● Source records
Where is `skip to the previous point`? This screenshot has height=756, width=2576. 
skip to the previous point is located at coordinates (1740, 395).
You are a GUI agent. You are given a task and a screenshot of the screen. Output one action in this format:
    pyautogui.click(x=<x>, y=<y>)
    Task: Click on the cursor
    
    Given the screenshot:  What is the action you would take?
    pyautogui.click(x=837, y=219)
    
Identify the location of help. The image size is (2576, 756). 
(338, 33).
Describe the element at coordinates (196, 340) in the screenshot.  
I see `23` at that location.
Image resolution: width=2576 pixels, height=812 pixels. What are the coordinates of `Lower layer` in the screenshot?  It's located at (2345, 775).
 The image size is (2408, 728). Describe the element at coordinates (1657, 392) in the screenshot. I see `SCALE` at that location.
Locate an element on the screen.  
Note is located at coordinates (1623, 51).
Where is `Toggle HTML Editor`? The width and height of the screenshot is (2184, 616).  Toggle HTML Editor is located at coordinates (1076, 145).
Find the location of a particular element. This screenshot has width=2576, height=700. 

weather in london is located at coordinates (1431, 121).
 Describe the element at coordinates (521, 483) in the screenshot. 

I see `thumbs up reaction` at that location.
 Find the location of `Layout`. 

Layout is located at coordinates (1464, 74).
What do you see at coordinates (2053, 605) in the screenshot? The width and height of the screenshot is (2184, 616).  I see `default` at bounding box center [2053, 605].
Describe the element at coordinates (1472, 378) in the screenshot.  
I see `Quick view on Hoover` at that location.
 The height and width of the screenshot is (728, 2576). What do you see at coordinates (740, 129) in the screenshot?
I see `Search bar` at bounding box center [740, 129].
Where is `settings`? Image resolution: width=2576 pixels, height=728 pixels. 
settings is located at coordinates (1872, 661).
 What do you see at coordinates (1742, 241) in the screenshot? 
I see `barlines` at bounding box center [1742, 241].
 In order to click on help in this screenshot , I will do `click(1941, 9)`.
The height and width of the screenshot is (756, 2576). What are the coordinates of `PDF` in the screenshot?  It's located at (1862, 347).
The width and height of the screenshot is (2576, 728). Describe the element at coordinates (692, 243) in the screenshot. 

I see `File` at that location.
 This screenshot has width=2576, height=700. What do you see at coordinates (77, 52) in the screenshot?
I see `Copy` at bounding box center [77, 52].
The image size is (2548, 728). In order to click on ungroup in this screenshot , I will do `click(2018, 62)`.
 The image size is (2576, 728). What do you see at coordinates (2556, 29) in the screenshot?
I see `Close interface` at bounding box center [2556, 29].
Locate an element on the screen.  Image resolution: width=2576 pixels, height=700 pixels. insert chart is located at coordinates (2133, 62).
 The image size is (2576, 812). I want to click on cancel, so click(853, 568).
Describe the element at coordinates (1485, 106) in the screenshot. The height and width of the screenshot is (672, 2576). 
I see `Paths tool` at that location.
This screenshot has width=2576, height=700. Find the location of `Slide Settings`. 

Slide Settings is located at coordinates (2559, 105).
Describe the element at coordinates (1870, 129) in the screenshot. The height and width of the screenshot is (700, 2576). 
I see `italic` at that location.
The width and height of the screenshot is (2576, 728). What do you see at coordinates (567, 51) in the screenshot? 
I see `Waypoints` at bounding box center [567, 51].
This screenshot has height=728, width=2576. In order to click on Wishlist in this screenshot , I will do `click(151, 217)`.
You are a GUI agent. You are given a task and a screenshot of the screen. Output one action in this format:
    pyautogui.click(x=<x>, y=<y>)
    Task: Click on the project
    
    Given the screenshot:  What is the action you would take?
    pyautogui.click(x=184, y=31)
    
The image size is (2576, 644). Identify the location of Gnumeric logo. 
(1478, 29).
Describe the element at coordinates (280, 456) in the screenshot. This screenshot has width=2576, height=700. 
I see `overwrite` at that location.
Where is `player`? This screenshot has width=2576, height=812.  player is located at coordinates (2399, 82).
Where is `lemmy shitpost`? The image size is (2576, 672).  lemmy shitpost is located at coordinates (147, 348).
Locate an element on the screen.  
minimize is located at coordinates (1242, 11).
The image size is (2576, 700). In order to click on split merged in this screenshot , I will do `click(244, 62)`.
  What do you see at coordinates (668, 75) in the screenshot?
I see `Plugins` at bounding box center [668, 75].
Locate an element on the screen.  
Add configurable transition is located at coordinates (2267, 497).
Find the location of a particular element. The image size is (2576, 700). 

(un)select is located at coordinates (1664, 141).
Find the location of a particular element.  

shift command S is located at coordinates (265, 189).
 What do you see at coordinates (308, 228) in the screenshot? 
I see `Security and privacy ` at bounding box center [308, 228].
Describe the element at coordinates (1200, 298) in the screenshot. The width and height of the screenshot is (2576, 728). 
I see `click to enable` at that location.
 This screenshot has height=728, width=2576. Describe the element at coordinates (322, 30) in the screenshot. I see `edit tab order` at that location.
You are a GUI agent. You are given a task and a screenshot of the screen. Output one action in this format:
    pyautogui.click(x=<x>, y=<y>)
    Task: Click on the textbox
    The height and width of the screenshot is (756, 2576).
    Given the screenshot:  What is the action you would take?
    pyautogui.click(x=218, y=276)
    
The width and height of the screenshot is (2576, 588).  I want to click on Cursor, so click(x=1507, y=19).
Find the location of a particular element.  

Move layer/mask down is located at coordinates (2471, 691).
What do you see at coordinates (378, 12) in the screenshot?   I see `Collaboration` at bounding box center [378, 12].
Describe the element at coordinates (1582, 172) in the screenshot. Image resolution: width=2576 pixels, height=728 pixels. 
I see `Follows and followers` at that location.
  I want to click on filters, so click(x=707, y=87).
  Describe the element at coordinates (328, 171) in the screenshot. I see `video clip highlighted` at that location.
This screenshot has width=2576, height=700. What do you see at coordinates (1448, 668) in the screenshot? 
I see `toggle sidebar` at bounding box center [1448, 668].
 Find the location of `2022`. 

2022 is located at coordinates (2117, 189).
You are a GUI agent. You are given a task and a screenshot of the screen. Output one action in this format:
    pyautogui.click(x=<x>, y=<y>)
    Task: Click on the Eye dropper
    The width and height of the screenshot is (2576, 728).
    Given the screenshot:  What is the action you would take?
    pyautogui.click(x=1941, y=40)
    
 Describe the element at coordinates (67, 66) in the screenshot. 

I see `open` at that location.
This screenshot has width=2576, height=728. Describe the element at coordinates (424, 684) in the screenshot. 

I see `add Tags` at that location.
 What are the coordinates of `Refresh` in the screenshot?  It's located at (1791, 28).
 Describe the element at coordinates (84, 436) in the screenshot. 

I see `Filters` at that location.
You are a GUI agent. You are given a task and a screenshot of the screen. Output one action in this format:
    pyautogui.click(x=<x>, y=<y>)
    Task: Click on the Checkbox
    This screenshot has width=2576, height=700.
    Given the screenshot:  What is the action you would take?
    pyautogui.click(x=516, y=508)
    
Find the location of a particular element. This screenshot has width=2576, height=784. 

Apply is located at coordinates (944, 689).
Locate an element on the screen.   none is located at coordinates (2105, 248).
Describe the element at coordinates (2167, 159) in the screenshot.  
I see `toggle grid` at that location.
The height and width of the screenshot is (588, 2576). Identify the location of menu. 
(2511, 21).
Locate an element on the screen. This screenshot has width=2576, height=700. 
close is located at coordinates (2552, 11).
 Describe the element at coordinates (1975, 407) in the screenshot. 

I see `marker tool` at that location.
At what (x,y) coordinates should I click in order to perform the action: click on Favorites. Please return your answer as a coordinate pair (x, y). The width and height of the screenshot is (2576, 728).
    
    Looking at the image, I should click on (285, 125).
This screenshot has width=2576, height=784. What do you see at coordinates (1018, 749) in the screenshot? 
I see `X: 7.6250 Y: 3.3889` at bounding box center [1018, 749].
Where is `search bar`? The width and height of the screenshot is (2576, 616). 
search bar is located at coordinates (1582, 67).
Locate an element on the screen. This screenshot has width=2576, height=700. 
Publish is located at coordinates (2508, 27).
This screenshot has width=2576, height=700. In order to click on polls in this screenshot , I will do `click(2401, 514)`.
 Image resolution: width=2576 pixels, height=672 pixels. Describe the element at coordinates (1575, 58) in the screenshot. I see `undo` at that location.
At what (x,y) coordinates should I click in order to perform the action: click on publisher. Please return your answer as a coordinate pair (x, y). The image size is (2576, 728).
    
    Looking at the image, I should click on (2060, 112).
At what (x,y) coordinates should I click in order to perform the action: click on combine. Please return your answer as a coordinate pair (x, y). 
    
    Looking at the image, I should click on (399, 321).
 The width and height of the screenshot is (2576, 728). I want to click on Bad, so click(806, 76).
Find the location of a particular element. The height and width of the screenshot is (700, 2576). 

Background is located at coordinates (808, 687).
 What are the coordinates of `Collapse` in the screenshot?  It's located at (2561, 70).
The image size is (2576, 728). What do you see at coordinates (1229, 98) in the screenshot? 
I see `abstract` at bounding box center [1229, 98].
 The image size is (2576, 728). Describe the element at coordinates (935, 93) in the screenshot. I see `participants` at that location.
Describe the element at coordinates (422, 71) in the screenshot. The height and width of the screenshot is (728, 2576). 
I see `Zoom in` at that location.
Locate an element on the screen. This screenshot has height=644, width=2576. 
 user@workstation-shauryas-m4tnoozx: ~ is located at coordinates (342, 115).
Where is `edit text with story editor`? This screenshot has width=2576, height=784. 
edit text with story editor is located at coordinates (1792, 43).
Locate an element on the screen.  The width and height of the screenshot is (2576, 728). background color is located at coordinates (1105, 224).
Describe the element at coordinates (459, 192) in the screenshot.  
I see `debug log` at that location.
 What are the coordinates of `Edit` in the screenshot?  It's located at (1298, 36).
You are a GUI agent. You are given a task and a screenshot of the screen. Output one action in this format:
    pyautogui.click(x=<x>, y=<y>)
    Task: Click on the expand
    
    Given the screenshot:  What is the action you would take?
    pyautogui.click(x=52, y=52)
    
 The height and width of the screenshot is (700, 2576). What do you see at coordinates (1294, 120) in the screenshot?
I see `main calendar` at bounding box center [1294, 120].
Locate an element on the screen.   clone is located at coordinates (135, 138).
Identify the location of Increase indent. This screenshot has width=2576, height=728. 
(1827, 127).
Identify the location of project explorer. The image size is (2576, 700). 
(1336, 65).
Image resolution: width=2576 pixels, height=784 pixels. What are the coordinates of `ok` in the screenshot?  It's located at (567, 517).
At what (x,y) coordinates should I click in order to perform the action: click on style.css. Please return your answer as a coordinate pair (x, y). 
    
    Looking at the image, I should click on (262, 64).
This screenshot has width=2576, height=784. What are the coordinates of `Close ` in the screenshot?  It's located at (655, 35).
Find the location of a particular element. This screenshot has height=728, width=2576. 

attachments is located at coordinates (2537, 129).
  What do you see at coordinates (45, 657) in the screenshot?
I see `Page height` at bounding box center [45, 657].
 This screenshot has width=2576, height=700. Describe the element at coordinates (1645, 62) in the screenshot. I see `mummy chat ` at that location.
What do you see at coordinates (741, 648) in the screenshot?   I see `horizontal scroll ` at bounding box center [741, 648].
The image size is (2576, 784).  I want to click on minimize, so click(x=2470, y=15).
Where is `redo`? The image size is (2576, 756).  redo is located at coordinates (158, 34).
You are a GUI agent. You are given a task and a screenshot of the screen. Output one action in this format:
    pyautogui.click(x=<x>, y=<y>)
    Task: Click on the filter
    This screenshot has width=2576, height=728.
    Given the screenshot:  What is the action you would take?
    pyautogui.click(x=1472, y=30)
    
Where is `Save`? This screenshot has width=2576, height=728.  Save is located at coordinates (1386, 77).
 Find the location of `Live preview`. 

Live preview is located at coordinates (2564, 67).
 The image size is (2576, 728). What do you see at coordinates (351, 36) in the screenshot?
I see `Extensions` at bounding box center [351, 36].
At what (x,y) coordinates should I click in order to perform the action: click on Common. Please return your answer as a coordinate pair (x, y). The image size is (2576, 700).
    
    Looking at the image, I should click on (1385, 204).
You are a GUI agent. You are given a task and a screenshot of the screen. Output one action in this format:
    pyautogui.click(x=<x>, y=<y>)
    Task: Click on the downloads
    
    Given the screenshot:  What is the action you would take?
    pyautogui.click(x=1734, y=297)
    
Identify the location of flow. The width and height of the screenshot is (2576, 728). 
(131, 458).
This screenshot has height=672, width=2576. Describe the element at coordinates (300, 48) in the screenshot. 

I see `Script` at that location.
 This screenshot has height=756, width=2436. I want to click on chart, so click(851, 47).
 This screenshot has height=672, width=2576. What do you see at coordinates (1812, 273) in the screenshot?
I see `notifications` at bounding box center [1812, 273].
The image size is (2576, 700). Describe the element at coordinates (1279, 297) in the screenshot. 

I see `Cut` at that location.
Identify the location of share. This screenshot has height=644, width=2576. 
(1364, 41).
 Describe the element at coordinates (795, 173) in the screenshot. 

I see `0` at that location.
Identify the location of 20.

● Task to complete
How many lines of the data above contain the string "pixels"? Case counts. Reply with the number alone.

● Solved problem
6